Principles of DNA Evidence
DNA is sometimes referred to as a “genetic blueprint” because it contains the instructions that govern the development of an organism. Characteristics such as hair color, eye color, height and other physical features are all determined by genes that reside in just 2% of human DNA. This portion is called the coding region because it provides the instructions for proteins to create these features. The other 98% of human DNA is considered non-coding and the scientific community has only recently begun to identify its functions.
Forensic scientists, however, use this non-coding DNA in criminal investigations. Inside this region of DNA are unique repeating patterns that can be used to differentiate one person from another. These patterns, known as short-tandem repeats (STRs), can be measured to define the DNA profile of an individual.
All cells, except mature red blood cells, contain DNA. Any sweat, semen, body fluids or skin cells left behind at a crime scene can be examined for their unique STR signature to possibly link a person to the sample. While thousands of people may share several markers of their STR signature, there has been no case to date where two people have been found to have matching STR markers in all 13 areas used for comparison (except identical twins).

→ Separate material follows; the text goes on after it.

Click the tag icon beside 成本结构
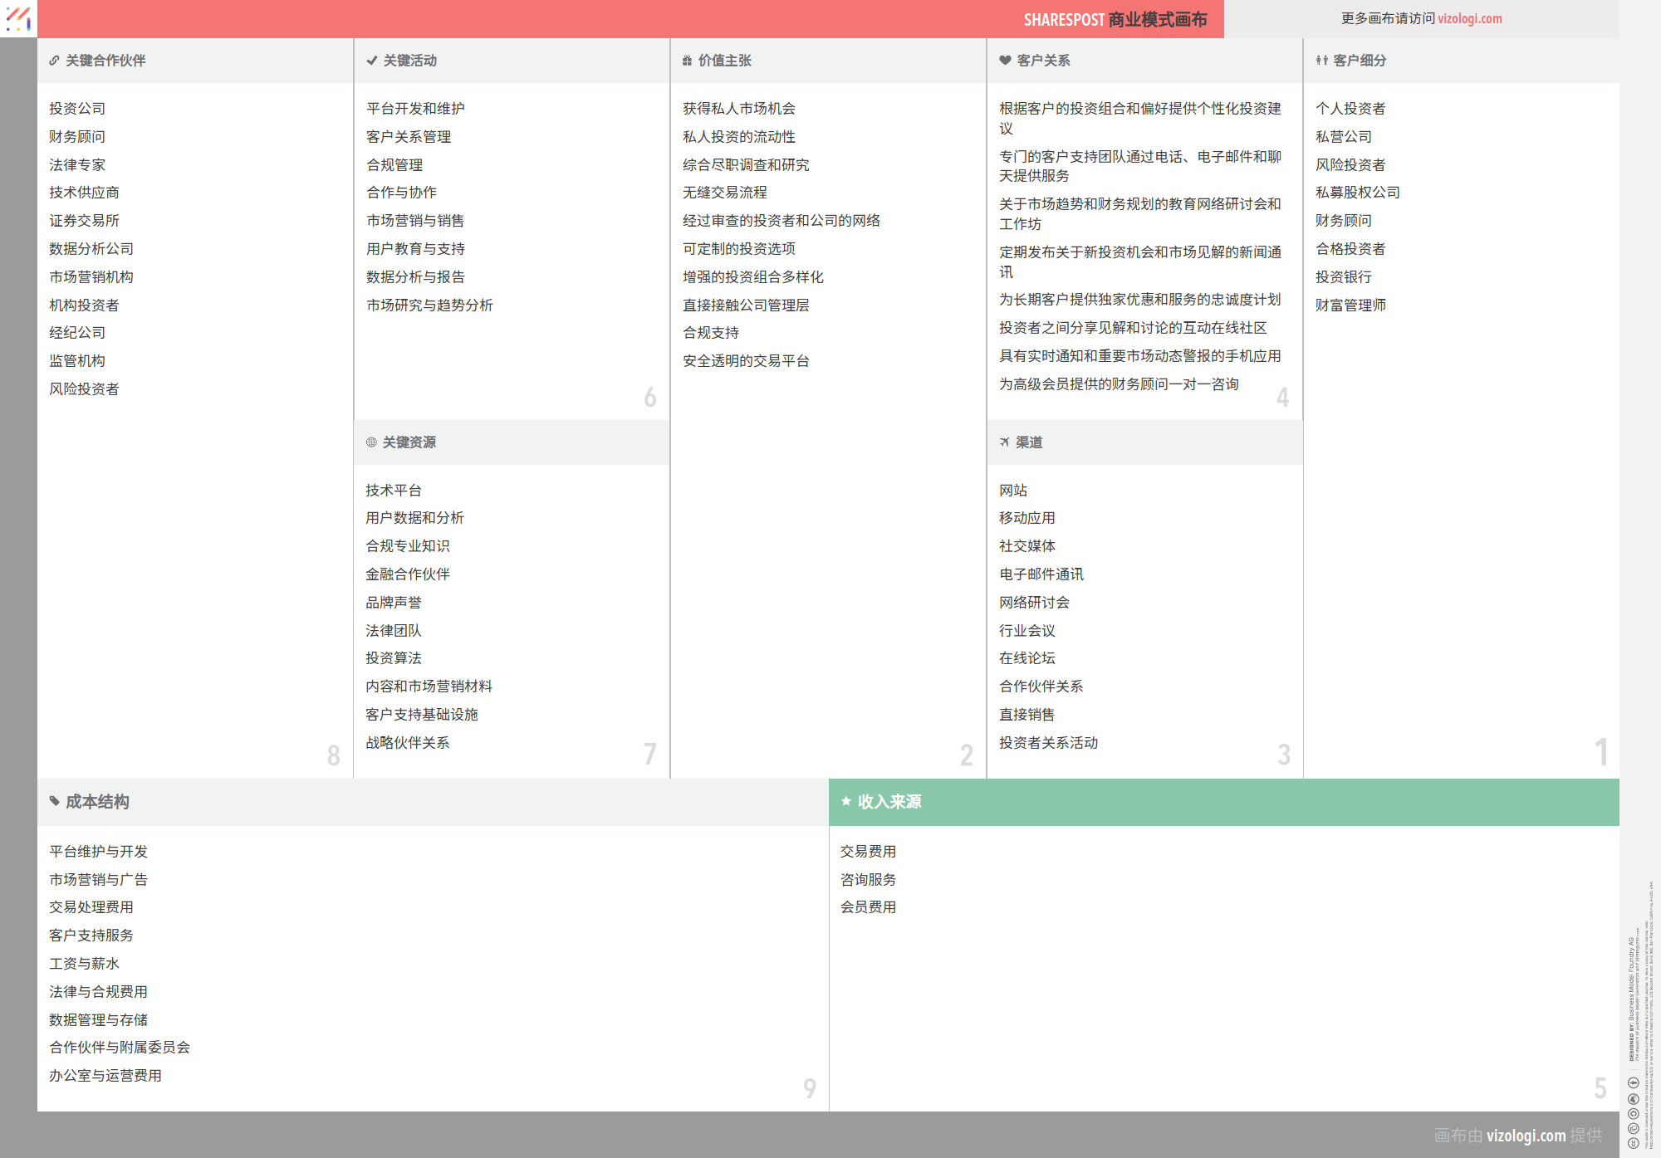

Different DNA, Different Uses
DNA can be found in either the nucleus of the cell (the center of the cell), or the mitochondria outside of the nucleus. Inside the nucleus, there are two types of DNA: DNA can reside in either the autosomal chromosomes or the sex-determining chromosomes. Autosomal DNA is primarily used in criminal investigations because, with the exception of identical twins, no two people have the same autosomal DNA.
However, for certain cases, such as sexual assault, examining DNA residing in sex-determining chromosomes can be very helpful during analysis. If the suspect in a sexual assault case is a male (has Y chromosomes) and the victim is female (has X chromosomes), conducting an analysis of the STR patterns in cells with Y chromosomes (referred to as Y-STR) can eliminate from the analysis the cells belonging to the female. Y chromosomes are passed through the paternal line—a brother, father and male children will exhibit the same Y chromosome.
Mitochondrial DNA (mtDNA), on the other hand, is inherited from the biological mother, so all persons related maternally have the same mtDNA (although there is a slight chance that a change in mtDNA from parent to offspring could exist). Because mtDNA is present in much higher quantities than nuclear DNA and doesn’t degrade as quickly as autosomal DNA, mtDNA is useful for identifying missing persons or unidentified remains.